対象文章:

こうした動きの中で、当社グループは部門及び関連会社の取引を拡大させていくことに一層注力してまいります。顧客企業が有する海外子会社も含めた関連会社数は、非常に多く、顧客企業とのパートナーシップ強化と取引拡大の余地は大きいと考えております。
ⅲ 好循環サイクルと顧客リピートの維持
長期的な取引から生まれる顧客との信頼関係が、当社グループの知見やノウハウの蓄積に繋がり、それが更なる顧客満足と顧客基盤の強化につながる、という好循環サイクルを今後も維持していくことが極めて重要であると認識しております。
そのためには、経営人材育成に代表される、顧客にとって重要度の高い案件の継続受注を維持することと、本社人事以外の部門や関連会社等に取引窓口を広げ、顧客人脈を増やし続けていくことが必要であると考えております。

提示情報:
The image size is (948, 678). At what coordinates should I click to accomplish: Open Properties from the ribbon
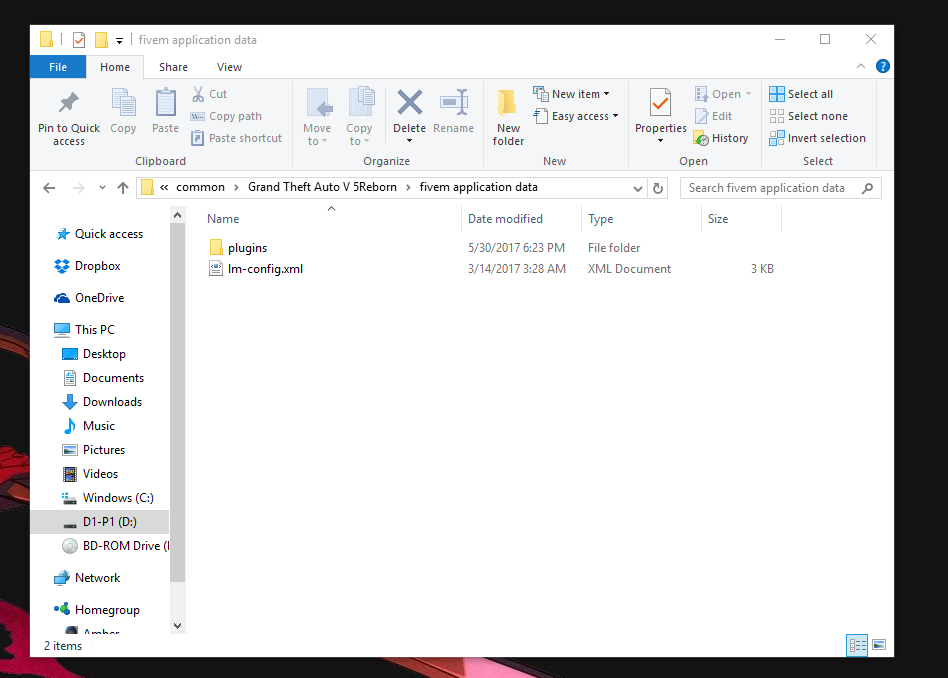coord(660,103)
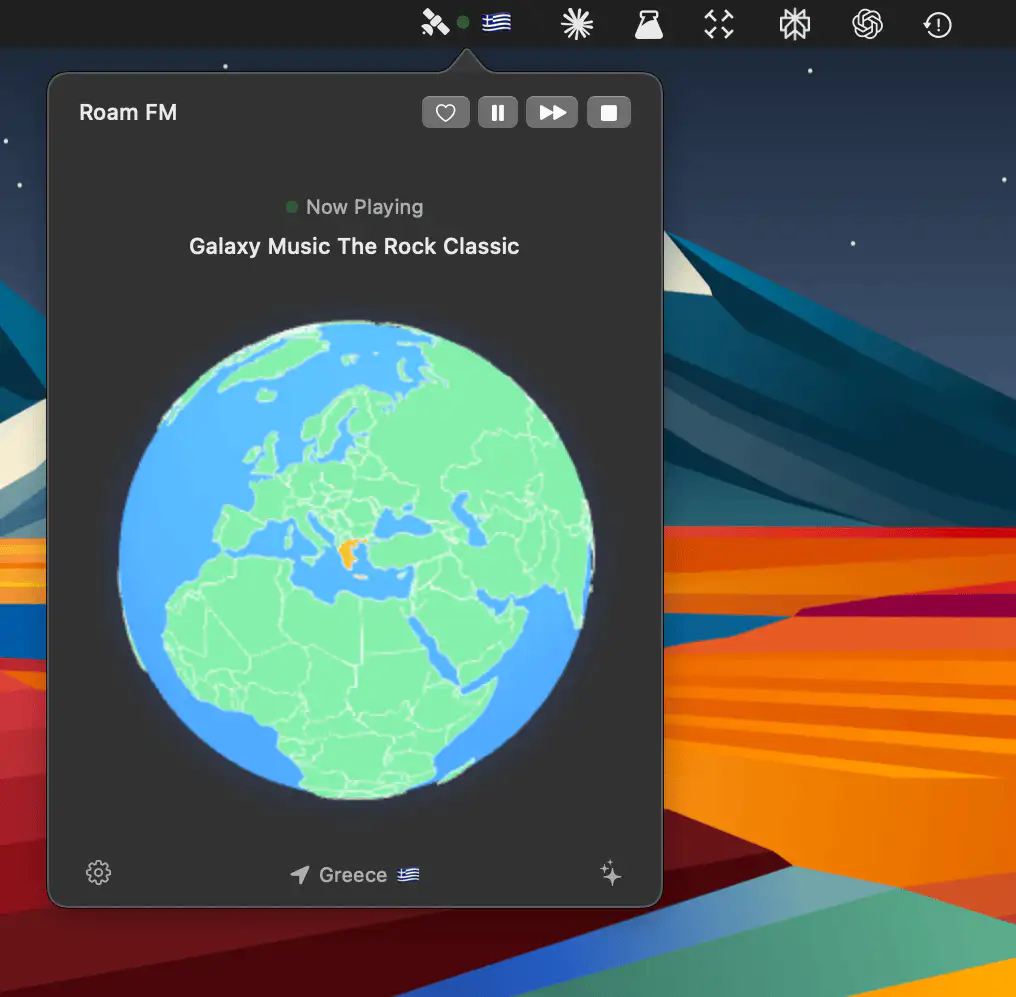Select the Greece country label
Viewport: 1016px width, 997px height.
(353, 875)
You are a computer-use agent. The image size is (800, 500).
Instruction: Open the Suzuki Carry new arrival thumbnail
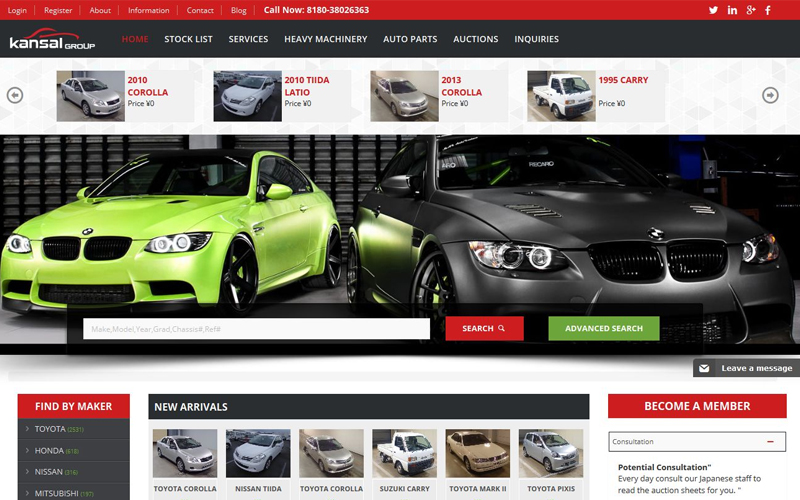(404, 453)
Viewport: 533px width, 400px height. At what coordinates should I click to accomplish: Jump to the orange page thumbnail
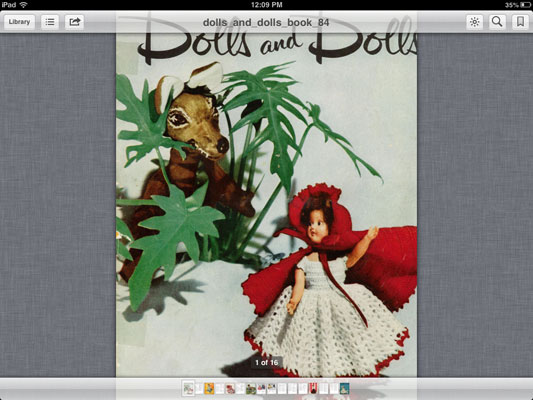click(x=209, y=388)
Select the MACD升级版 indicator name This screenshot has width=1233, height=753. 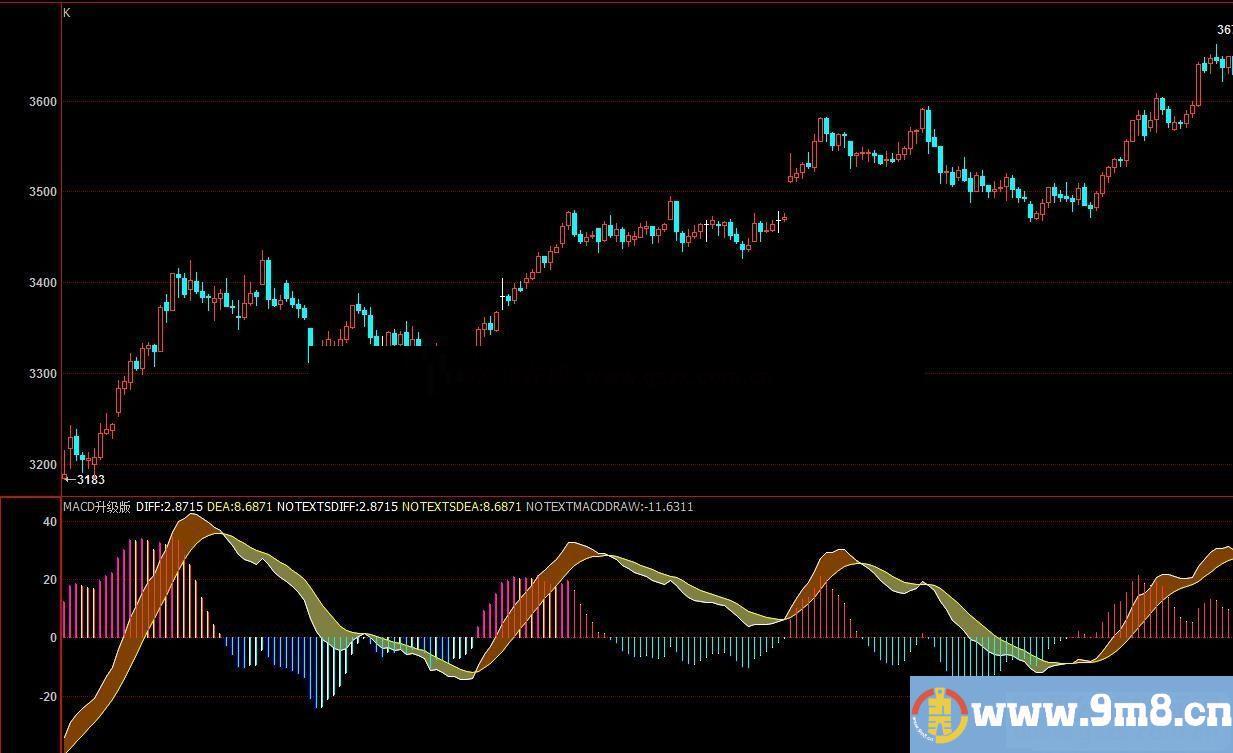(x=97, y=507)
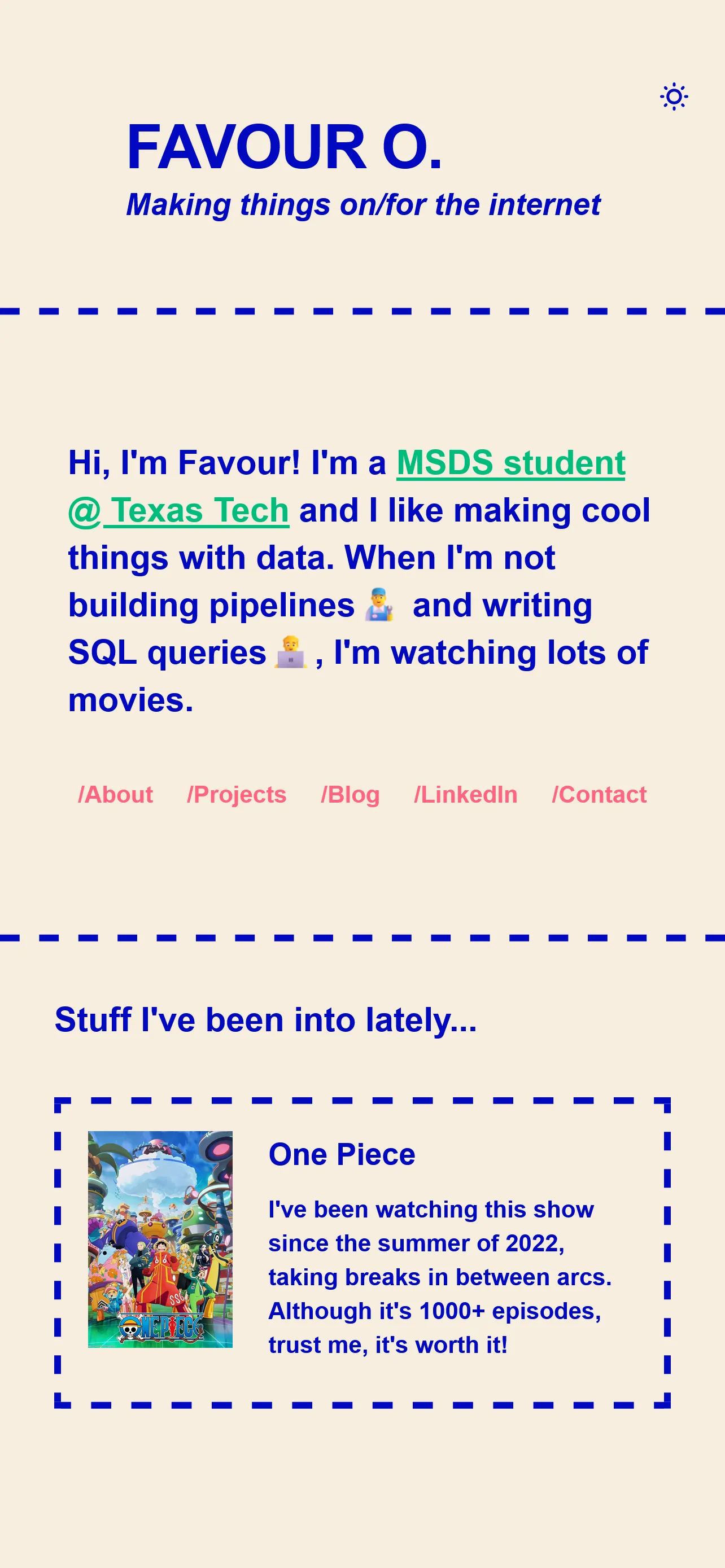Click the 'Making things on/for the internet' tagline
This screenshot has height=1568, width=725.
click(363, 204)
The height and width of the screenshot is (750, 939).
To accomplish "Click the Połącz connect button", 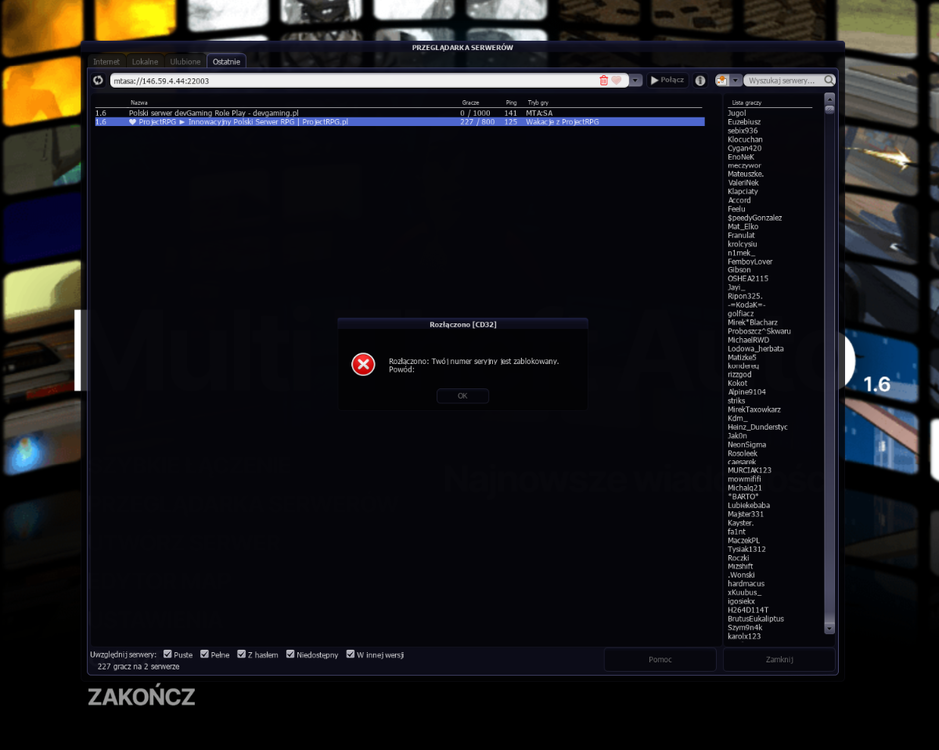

演習課題:
1. 事業方針に関する文章で、当社グループが一層注力していくとしているのは何の拡大ですか。
2. 事業方針に関する文章の続きを、最後の文の次から書いてください。

解答:
1. 部門及び関連会社の取引の拡大です。

2.
ⅳ プロフェッショナルタレント基盤の拡充
当社グループの顧客への提供価値の決め手となるテーマ・ニーズに合わせたプロフェッショナルタレント基盤の更なる拡充は極めて重要であると認識しております。社会と企業の課題は刻々と変わっていきます。例えば、2000-2010年頃の顧客の主要課題は、チェンジマネジメント(事業ポートフォリオ再構築)、グローバル戦略、M&A、経営理念浸透等であり、2010年以降は、ダイバーシティ&インクルージョン、コーポレート・ガバナンス、オープンイノベーション、デジタルトランスフォーメーション等に比重が移っていきました。当社グループは、経営課題の変化を一歩先取りして、プロフェッショナルタレントの基盤を充実させてきました。今後も、社会課題・企業課題に沿ったプロフェッショナルタレントの拡充に取り組んでまいります。
(5)対処すべき課題
上記のような状況を踏まえ、当社グループは、人と企業の可能性を広げる新たな事業・市場創造に果敢に挑んでいくことで、コーポレートスローガンである「Activate Your Potential(可能性が動き出す)」を実現し続けたいと考えております。当社グループが更なる成長に向けて対処すべき課題は以下のとおりです。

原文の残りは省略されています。